Considerato che questa Corte con sentenza n. 52 del 1972 ha già dichiarato infondata analoga questione, anche relativamente alla delegazione di atti istruttori da parte del pubblico ministero presso il Tribunale per i minorenni, in riferimento agli artt. 3, 25, primo comma, 101, secondo comma, 102, primo comma, e 107, terzo comma, della Costituzione, con la motivazione che la delegazione istruttoria risponde ad effettive esigenze dell'amministrazione della giustizia senza modificare la competenza in ordine alla cognizione della imputazione, rimanendo le valutazioni definitive riservate al giudice delegante;

che la nuova prospettazione della questione non é tale da indurre a modificare il giudizio espresso dalla Corte con la citata sentenza per quanto riguarda gli artt. 392, secondo comma, e 296, secondo e terzo comma, del codice di procedura penale;

che l'art. 24 della Costituzione non é violato in quanto agli atti istruttori compiuti per delegazione si applicano le regole generali in tema di partecipazione della difesa;

che non sussiste violazione dell'art. 112 della Costituzione, poichè la delegazione presuppone pur sempre l'esercizio del l'azione penale da parte del pubblico ministero;

che, pertanto, le questioni sollevate dal Pretore di San Giovanni Valdarno risultano manifestamente infondate.

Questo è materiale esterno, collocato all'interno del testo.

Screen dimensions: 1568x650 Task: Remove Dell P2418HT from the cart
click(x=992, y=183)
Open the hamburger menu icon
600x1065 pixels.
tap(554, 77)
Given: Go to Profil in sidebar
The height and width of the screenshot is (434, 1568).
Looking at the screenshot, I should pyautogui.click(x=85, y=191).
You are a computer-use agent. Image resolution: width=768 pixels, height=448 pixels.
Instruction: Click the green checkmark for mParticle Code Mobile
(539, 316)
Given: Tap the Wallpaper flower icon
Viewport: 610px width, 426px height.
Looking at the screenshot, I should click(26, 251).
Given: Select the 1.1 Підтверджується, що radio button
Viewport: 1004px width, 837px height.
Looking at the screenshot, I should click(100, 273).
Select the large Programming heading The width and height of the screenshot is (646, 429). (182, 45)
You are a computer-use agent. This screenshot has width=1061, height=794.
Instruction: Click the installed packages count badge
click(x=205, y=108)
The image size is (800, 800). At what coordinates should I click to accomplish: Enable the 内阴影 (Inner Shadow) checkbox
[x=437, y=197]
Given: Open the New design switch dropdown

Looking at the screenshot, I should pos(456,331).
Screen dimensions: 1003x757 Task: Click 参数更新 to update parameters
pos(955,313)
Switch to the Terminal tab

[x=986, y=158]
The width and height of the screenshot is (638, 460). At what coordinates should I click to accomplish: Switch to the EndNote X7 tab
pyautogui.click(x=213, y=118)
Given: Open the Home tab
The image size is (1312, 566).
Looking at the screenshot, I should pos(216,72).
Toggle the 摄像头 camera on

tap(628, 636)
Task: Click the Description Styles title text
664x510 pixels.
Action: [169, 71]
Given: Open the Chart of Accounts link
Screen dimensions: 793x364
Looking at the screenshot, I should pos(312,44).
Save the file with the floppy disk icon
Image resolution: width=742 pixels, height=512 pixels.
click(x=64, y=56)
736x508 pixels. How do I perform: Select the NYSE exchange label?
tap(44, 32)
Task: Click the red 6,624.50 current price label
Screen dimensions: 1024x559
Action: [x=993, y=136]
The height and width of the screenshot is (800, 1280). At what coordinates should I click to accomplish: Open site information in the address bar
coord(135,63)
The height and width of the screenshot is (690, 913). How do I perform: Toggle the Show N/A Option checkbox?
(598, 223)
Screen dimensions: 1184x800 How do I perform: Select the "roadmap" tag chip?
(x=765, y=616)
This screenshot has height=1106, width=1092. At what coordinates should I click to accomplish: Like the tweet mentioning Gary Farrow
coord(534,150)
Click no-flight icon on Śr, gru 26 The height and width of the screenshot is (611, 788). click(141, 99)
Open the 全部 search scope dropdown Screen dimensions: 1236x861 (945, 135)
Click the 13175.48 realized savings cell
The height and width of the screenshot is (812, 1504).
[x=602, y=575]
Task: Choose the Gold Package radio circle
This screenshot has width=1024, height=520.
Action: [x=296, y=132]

Visti gli artt. 26, secondo comma, della legge 11 marzo 1953, n. 87, e 9 delle norme integrative per i giudizi davanti alla Corte costituzionale.

PER QUESTI MOTIVI

LA CORTE COSTITUZIONALE

dichiara la manifesta infondatezza della questione di legittimità costituzionale degli artt. 392, secondo comma, e 296, commi secondo e terzo, del codice di procedura penale, in riferimento agli artt. 3, 25, primo comma, e 31 della Costituzione e degli stessi artt. 392, secondo comma, e 296, secondo comma, in riferimento agli artt. 97, 112, 24, secondo comma, e 25, primo comma, della Costituzione, sollevate dal Pretore di San Giovanni Valdarno con l'ordinanza in epigrafe.

Così deciso in Roma, in camera di consiglio, nella sede della Corte costituzionale, Palazzo della Consulta, il 12/05/88.

Francesco SAJA, PRESIDENTE

Francesco Paolo CASAVOLA, REDATTORE

Depositata in cancelleria il 31 Maggio 1988.